Given the similarity between the language of the existing statute and the proposed constitutional amendment, a court could conclude that the amendment, like the statute, does not prohibit local governments from using outside election consultants (at least if those consultants do not directly “conduct” the election). But it is also conceivable that a court could interpret the amendment to bar the use of outside consultants, or perhaps construe it even more broadly. There are many individuals involved with the efficient administration of elections who are not sworn election officials—clerk staff; employees of other municipal agencies, who may help to set up polling places or send out absentee ballots; and vendors, who may be onsite to troubleshoot technological issues or transport voting equipment. If the amendment were interpreted to exclude such actors, or to prohibit other election-related activities undertaken by private volunteers, the ability of election administrators to carry out their responsibilities could be significantly impeded.

In short, were this proposed amendment to pass, uncertainty about its scope could generate confusion and disagreement, which could in turn give rise to litigation.


After the governor vetoed legislation that would have prohibited the use of private funds and personnel in election administration, the legislature proposed adopting those prohibitions as constitutional amendments. In April, Wisconsin voters will have their say.

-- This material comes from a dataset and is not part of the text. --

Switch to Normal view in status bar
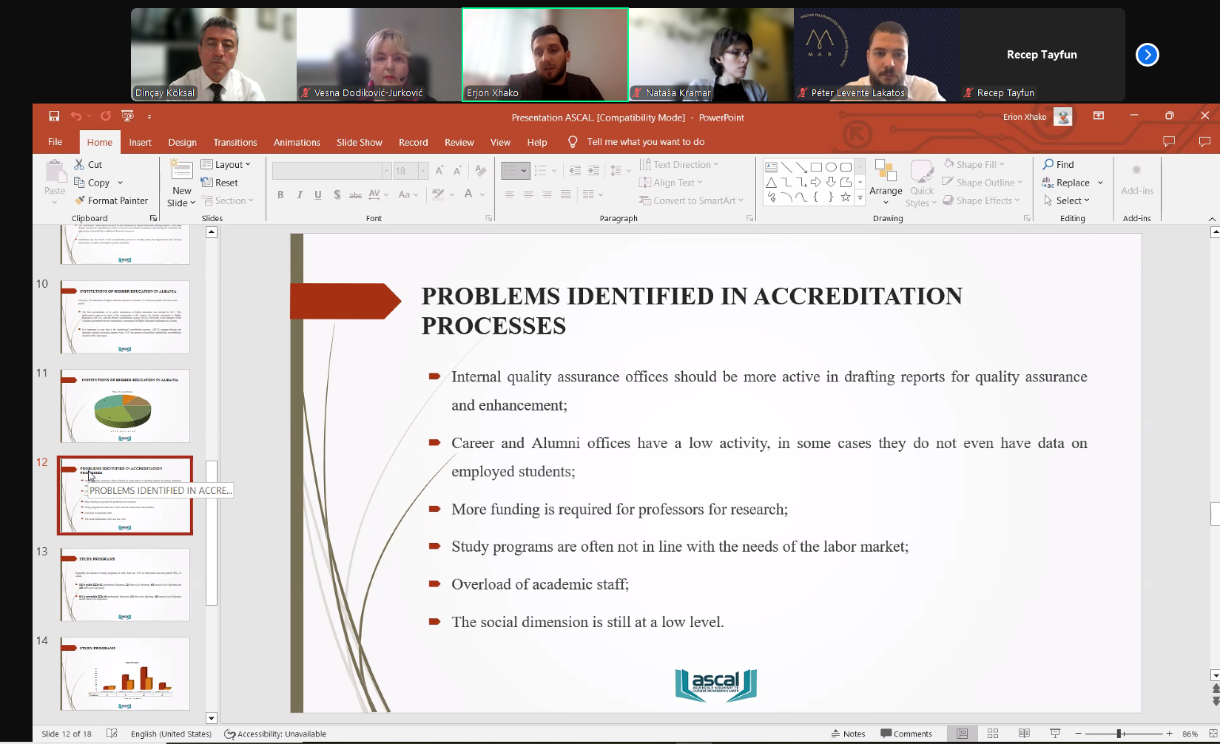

The question, in essence, is whether these are matters of such fundamental importance that they should be enshrined in the Wisconsin Constitution—the state’s foundational law. “Yes” votes on the proposed amendments would add private grant and personnel prohibitions to the Constitution. “No” votes would leave the Wisconsin Constitution unchanged, thus leaving these issues to be addressed primarily through statutory and regulatory decisions, rather than through constitutional law.